# TASK INSTRUCTIONS:
Convert every item below into a numbered list, leaving out the blank lines.

[[ RECORDS FOR THE EXERCISE, beginning ]]

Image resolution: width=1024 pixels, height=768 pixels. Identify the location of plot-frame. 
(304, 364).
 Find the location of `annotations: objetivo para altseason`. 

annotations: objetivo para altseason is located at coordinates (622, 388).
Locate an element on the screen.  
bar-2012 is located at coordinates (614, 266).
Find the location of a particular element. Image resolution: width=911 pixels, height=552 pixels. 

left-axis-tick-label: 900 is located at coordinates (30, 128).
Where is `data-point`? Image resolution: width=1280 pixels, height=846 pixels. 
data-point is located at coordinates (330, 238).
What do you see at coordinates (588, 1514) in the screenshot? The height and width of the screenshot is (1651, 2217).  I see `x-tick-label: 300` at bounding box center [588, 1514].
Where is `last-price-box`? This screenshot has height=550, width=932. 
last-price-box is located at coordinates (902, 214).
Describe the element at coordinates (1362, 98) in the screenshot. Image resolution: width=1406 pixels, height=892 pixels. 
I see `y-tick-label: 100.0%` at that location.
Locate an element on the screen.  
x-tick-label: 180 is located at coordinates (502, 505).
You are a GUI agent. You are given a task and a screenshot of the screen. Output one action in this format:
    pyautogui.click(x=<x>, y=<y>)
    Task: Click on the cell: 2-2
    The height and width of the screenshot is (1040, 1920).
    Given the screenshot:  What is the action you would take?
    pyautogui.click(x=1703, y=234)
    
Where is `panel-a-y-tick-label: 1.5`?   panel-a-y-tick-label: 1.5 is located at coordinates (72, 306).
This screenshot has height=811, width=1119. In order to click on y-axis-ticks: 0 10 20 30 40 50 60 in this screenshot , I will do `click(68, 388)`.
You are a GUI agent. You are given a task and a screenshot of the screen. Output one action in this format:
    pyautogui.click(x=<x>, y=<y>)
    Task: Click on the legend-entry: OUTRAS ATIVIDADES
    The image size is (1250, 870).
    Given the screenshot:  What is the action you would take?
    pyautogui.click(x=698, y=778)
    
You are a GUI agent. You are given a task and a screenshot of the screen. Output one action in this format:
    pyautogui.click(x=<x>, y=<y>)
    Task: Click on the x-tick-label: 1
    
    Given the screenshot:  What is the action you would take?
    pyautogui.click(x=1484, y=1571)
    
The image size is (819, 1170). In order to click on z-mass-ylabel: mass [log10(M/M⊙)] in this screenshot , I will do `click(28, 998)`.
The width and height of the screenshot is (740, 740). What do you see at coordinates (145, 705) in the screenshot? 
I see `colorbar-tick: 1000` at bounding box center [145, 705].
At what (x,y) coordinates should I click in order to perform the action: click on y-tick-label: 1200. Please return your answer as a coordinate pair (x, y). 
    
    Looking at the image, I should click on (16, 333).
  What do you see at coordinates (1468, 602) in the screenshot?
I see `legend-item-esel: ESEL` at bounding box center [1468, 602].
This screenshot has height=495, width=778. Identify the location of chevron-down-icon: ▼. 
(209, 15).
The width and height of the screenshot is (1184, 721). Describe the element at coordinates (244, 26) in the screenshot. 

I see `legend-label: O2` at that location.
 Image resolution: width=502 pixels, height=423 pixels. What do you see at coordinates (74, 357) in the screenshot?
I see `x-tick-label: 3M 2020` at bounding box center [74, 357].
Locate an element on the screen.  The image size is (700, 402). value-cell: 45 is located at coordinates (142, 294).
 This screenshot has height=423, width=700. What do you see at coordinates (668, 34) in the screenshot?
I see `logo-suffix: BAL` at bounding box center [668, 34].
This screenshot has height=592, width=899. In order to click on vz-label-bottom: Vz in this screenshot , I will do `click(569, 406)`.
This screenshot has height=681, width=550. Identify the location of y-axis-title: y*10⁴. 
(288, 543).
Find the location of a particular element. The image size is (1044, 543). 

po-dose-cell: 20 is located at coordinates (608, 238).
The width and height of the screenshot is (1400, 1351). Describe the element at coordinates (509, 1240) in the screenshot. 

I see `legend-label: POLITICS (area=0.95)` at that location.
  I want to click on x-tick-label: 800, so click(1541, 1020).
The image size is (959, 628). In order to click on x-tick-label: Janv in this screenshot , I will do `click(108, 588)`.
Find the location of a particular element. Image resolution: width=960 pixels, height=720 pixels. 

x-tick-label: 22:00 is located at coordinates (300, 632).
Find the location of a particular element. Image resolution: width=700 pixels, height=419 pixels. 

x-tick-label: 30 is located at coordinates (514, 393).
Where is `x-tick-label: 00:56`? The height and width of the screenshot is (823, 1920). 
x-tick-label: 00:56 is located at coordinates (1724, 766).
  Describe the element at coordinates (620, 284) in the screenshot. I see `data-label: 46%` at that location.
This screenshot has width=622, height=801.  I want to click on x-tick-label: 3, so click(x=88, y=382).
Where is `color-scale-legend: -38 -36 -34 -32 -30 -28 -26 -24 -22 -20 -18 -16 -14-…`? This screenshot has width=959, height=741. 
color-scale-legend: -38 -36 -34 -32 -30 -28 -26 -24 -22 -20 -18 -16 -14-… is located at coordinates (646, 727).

[[ RECORDS FOR THE EXERCISE, end ]]

# FINISHED EXERCISE:
1. Image resolution: width=1024 pixels, height=768 pixels. Identify the location of plot-frame. 
2. (304, 364).
3.  Find the location of `annotations: objetivo para altseason`. 
4. annotations: objetivo para altseason is located at coordinates (622, 388).
5. Locate an element on the screen.  
6. bar-2012 is located at coordinates (614, 266).
7. Find the location of a particular element. Image resolution: width=911 pixels, height=552 pixels. 
8. left-axis-tick-label: 900 is located at coordinates (30, 128).
9. Where is `data-point`? Image resolution: width=1280 pixels, height=846 pixels. 
10. data-point is located at coordinates (330, 238).
11. What do you see at coordinates (588, 1514) in the screenshot? The height and width of the screenshot is (1651, 2217).  I see `x-tick-label: 300` at bounding box center [588, 1514].
12. Where is `last-price-box`? This screenshot has height=550, width=932. 
13. last-price-box is located at coordinates (902, 214).
14. Describe the element at coordinates (1362, 98) in the screenshot. Image resolution: width=1406 pixels, height=892 pixels. 
15. I see `y-tick-label: 100.0%` at that location.
16. Locate an element on the screen.  
17. x-tick-label: 180 is located at coordinates (502, 505).
18. You are a GUI agent. You are given a task and a screenshot of the screen. Output one action in this format:
19.     pyautogui.click(x=<x>, y=<y>)
20.     Task: Click on the cell: 2-2
21.     The height and width of the screenshot is (1040, 1920).
22.     Given the screenshot:  What is the action you would take?
23.     pyautogui.click(x=1703, y=234)
24. Where is `panel-a-y-tick-label: 1.5`?   panel-a-y-tick-label: 1.5 is located at coordinates (72, 306).
25. This screenshot has height=811, width=1119. In order to click on y-axis-ticks: 0 10 20 30 40 50 60 in this screenshot , I will do `click(68, 388)`.
26. You are a GUI agent. You are given a task and a screenshot of the screen. Output one action in this format:
27.     pyautogui.click(x=<x>, y=<y>)
28.     Task: Click on the legend-entry: OUTRAS ATIVIDADES
29.     The image size is (1250, 870).
30.     Given the screenshot:  What is the action you would take?
31.     pyautogui.click(x=698, y=778)
32. You are a GUI agent. You are given a task and a screenshot of the screen. Output one action in this format:
33.     pyautogui.click(x=<x>, y=<y>)
34.     Task: Click on the x-tick-label: 1
35.     Given the screenshot:  What is the action you would take?
36.     pyautogui.click(x=1484, y=1571)
37. The image size is (819, 1170). In order to click on z-mass-ylabel: mass [log10(M/M⊙)] in this screenshot , I will do `click(28, 998)`.
38. The width and height of the screenshot is (740, 740). What do you see at coordinates (145, 705) in the screenshot? 
39. I see `colorbar-tick: 1000` at bounding box center [145, 705].
40. At what (x,y) coordinates should I click in order to perform the action: click on y-tick-label: 1200. Please return your answer as a coordinate pair (x, y). 
41.     Looking at the image, I should click on (16, 333).
42.   What do you see at coordinates (1468, 602) in the screenshot?
43. I see `legend-item-esel: ESEL` at bounding box center [1468, 602].
44. This screenshot has height=495, width=778. Identify the location of chevron-down-icon: ▼. 
45. (209, 15).
46. The width and height of the screenshot is (1184, 721). Describe the element at coordinates (244, 26) in the screenshot. 
47. I see `legend-label: O2` at that location.
48.  Image resolution: width=502 pixels, height=423 pixels. What do you see at coordinates (74, 357) in the screenshot?
49. I see `x-tick-label: 3M 2020` at bounding box center [74, 357].
50. Locate an element on the screen.  The image size is (700, 402). value-cell: 45 is located at coordinates (142, 294).
51.  This screenshot has height=423, width=700. What do you see at coordinates (668, 34) in the screenshot?
52. I see `logo-suffix: BAL` at bounding box center [668, 34].
53. This screenshot has height=592, width=899. In order to click on vz-label-bottom: Vz in this screenshot , I will do `click(569, 406)`.
54. This screenshot has height=681, width=550. Identify the location of y-axis-title: y*10⁴. 
55. (288, 543).
56. Find the location of a particular element. The image size is (1044, 543). 
57. po-dose-cell: 20 is located at coordinates (608, 238).
58. The width and height of the screenshot is (1400, 1351). Describe the element at coordinates (509, 1240) in the screenshot. 
59. I see `legend-label: POLITICS (area=0.95)` at that location.
60.   I want to click on x-tick-label: 800, so click(1541, 1020).
61. The image size is (959, 628). In order to click on x-tick-label: Janv in this screenshot , I will do `click(108, 588)`.
62. Find the location of a particular element. Image resolution: width=960 pixels, height=720 pixels. 
63. x-tick-label: 22:00 is located at coordinates (300, 632).
64. Find the location of a particular element. Image resolution: width=700 pixels, height=419 pixels. 
65. x-tick-label: 30 is located at coordinates (514, 393).
66. Where is `x-tick-label: 00:56`? The height and width of the screenshot is (823, 1920). 
67. x-tick-label: 00:56 is located at coordinates (1724, 766).
68.   Describe the element at coordinates (620, 284) in the screenshot. I see `data-label: 46%` at that location.
69. This screenshot has width=622, height=801.  I want to click on x-tick-label: 3, so click(x=88, y=382).
70. Where is `color-scale-legend: -38 -36 -34 -32 -30 -28 -26 -24 -22 -20 -18 -16 -14-…`? This screenshot has width=959, height=741. 
71. color-scale-legend: -38 -36 -34 -32 -30 -28 -26 -24 -22 -20 -18 -16 -14-… is located at coordinates (646, 727).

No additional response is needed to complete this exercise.